**Set task**: Copy out every line from the start of the items through the line containing "Action: 28,20", including that line and the requests. In the answers, shift each coordinate by -87.

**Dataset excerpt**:
__________
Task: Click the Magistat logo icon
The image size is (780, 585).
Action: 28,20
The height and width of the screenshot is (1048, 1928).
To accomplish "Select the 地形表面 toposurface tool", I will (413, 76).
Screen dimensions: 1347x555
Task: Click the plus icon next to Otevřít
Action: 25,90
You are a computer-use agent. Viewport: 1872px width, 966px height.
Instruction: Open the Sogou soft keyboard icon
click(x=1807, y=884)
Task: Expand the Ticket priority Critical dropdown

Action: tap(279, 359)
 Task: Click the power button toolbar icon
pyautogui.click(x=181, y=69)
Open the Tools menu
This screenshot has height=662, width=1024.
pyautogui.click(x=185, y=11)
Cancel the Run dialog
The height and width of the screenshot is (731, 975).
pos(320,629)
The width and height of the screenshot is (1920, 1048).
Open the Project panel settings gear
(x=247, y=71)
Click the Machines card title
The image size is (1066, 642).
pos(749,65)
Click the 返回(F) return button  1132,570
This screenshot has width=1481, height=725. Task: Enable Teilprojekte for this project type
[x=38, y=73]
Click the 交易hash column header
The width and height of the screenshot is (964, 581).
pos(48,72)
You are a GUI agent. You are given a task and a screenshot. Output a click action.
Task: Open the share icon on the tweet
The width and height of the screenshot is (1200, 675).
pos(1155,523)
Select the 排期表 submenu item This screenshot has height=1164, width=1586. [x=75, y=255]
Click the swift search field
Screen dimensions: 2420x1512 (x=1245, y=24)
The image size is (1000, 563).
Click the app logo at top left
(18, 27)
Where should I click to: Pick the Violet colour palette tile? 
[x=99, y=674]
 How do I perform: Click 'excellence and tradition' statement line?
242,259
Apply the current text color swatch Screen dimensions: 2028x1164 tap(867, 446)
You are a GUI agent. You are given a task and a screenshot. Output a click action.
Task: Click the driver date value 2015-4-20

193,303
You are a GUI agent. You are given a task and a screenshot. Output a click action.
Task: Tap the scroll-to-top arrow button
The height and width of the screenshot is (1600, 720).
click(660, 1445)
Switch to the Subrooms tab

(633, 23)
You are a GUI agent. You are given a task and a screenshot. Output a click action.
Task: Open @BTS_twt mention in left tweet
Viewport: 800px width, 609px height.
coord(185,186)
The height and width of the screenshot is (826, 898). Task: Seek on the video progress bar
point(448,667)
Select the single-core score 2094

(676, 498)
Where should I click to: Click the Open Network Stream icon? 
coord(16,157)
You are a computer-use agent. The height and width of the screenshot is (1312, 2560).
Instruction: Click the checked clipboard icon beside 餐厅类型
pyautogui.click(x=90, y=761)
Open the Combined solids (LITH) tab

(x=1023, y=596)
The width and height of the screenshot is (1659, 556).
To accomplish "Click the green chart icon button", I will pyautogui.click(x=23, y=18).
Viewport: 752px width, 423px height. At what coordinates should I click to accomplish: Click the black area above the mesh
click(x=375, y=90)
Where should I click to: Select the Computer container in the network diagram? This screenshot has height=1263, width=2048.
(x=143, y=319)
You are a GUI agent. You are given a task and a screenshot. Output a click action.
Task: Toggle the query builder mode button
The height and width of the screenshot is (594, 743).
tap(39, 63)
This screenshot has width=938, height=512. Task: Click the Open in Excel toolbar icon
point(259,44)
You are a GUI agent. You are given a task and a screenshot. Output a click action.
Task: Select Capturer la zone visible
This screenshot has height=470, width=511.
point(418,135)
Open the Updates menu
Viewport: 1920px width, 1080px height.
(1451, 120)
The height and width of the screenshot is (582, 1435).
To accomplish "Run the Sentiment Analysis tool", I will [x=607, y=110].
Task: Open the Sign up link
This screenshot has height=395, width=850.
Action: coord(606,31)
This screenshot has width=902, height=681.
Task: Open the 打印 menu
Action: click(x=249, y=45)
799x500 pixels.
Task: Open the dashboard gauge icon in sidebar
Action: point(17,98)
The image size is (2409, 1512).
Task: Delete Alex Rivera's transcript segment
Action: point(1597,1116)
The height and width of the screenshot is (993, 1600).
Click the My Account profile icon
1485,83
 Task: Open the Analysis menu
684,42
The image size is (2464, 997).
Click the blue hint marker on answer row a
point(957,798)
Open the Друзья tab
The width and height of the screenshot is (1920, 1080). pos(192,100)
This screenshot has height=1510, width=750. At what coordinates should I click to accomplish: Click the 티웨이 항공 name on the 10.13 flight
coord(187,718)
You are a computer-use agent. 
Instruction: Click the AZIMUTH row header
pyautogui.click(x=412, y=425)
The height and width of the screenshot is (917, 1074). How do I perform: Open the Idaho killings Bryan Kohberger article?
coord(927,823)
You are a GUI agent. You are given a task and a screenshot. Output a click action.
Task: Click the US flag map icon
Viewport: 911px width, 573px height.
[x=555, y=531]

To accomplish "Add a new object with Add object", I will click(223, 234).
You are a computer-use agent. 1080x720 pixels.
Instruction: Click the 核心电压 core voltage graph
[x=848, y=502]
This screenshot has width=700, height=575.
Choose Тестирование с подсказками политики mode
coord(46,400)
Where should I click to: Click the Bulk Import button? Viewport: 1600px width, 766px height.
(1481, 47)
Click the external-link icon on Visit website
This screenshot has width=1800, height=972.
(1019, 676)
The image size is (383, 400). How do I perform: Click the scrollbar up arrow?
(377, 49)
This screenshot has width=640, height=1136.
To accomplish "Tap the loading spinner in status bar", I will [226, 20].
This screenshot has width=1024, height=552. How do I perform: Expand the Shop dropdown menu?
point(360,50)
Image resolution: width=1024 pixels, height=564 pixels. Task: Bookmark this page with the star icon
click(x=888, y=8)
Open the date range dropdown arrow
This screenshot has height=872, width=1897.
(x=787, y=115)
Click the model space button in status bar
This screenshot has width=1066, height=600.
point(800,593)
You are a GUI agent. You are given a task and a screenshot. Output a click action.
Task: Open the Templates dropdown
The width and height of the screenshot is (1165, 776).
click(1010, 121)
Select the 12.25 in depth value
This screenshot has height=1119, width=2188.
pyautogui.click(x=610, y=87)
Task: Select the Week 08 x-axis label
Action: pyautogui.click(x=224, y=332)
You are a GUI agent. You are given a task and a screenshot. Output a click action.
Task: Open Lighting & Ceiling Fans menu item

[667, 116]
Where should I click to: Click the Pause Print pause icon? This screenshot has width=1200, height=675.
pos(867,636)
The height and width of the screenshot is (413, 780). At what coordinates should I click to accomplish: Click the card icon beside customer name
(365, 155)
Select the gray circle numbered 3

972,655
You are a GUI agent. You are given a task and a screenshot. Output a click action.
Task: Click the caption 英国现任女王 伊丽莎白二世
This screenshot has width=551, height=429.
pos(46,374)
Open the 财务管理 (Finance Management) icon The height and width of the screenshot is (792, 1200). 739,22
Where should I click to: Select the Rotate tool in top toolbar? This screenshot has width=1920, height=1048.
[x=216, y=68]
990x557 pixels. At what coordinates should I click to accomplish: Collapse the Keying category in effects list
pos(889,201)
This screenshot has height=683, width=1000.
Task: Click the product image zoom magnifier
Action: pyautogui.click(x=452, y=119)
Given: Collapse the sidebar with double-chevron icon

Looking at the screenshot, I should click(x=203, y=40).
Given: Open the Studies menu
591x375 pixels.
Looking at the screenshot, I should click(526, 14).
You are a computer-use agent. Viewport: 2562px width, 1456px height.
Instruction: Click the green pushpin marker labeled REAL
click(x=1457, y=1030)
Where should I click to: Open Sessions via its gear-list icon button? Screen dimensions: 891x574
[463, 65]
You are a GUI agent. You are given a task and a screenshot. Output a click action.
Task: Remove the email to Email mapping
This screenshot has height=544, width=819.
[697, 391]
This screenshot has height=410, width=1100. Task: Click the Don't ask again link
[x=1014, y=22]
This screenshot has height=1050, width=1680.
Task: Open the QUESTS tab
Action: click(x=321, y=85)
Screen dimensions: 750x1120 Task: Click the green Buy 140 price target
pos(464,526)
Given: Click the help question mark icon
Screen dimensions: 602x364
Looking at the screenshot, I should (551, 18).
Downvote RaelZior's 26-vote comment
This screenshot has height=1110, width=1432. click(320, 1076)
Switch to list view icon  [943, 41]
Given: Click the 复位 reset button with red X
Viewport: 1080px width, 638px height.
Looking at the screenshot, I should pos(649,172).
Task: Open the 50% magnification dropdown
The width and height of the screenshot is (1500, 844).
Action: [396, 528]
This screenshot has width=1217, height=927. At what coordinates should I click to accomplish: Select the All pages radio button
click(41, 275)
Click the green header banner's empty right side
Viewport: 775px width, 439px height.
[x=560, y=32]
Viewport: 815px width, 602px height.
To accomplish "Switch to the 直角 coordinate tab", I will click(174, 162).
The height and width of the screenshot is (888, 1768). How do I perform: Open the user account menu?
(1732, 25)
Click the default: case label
__________
**Solution to the problem**:
Task: Click the Magistat logo icon
The image size is (780, 585).
Action: -59,-67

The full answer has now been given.